Happy Tuesday! Valentine’s Day is only a week away. This year make something elegant and special for you and/or your significant other such as this Butter Chicken recipe. It looks & tastes fancy but is really easy to put together.
My mother is known for her butter chicken and NO ONE can make it like she does…Not even ME 🙁 As many times as I watched her make it and helped her make it….I can never get it the same as hers. However, mine does come pretty close. This dish is for all of you that love Indian food. I bet your “go to” dish at an Indian restaurant is Chicken Tikka Masala; right? Well, this is a “skinny” version of the famous dish. Why is this dish called butter chicken instead of chicken tikka masala? Well, that is because in chicken tikka masala you pre-bake the tandoori chicken tikka (boneless pieces) prior to adding them to your sauce. So, this is an easy and low-fat way to satisfy your craving for this world renowned dish. Trust me; you will not miss all the heavy cream & butter that is usually put into this dish.

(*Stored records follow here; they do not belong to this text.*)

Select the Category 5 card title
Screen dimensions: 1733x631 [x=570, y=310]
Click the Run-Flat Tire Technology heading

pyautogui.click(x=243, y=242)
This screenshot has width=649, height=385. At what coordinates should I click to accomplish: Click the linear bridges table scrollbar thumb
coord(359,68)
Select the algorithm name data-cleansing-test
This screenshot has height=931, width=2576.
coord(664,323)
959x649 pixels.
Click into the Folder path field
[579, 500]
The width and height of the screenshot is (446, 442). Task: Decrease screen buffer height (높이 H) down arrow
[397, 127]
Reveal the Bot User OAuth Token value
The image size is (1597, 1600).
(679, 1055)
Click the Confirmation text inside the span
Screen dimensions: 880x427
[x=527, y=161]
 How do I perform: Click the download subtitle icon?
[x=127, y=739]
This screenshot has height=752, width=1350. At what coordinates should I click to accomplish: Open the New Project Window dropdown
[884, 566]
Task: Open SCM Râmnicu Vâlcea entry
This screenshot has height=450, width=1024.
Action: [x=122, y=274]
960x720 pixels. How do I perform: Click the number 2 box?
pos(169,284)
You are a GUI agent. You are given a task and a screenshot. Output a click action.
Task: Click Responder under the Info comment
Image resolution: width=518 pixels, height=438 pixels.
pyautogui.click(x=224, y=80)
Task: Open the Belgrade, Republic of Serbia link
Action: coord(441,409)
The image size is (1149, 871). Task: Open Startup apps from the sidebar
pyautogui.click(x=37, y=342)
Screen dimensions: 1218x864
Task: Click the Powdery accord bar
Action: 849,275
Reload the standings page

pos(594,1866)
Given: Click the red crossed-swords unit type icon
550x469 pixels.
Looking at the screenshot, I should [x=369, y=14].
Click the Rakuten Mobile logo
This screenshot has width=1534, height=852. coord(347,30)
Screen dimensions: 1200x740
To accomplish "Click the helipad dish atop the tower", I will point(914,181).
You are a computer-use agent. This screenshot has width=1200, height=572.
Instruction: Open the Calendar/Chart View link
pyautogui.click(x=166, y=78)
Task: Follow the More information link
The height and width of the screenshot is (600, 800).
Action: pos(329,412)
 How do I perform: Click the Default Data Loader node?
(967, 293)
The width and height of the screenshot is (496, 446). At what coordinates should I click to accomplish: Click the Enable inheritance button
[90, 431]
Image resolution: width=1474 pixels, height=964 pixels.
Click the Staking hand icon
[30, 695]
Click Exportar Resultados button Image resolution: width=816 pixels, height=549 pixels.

Serve with steamed basmati rice, naan, roti or papad. I enjoy eating it with steamed rice and crunchy papad.
Leftovers taste even better the next day 🙂
Makes 6 servings of 3/4 cups each serving. Nutrition per serving: Weight Watcher Points + 5 ~ Calories 203 ~ Fat 6.2 g ~ Carbs 9.1 g ~ Fiber 1.0 g ~ Protein 29 g
- 1.75 lbs of chicken breast cut in 1″ chunks
- 1 medium Onion chopped in food processor
- 5 cloves of Garlic chopped in food processor
- 1/8 tsp minced Ginger root
- 2 tsp of Extra Virgin Olive Oil (EVOO)
- 3 tsp of salt
- 1/2 cup of Water to deglaze pan
- 1 cup Crushed Tomatoes
- 1 hand full of chopped cilantro leaves. (approx 1/4 cup packed)
- 1/2 cup Light Sour Cream
- 1 tsp Tumeric
- 1 tsp Coriander powder
- 1 tsp Cumin
- 1 tsp Garam Masala
- 1 tsp Chili Powder (Adjust the heat to your liking)
- 1 tsp Roopak’s Kadhai Chicken Masala (optional)
- Prep: chop the onions and garlic in a food processor.
- In a medium/large non stick deep pan/wok over med/high heat add EVOO and onions/garlic, minced ginger and salt. Sautee until the mixture begins to brown (approx 7 min) Add water to de-glaze pan and let the mixture continue to cook until the water dries up (when only a little is left in pan). It takes approx 5 minutes. Mix in the crushed tomatoes & all the seasoning. Cover pan and cook for approx 10 minutes; stirring occasionally so that the mixture doesn’t stick to the bottom of the pan. Mix in the sour cream until well combined; bring to a boil. Mix in Chicken, cover & lower heat to medium/low and cook for 10-15 minutes until chicken is completely cooked through. Mix in Cilantro when ready to serve. Serve with steamed basmati rice, naan, roti, or papad. Enjoy!
- **Tip, if you are making this for someone that does not enjoy spicy food (like my 3 year old) take a serving out when the chicken is fully cooked and then add the Chili at the end of the cooking process.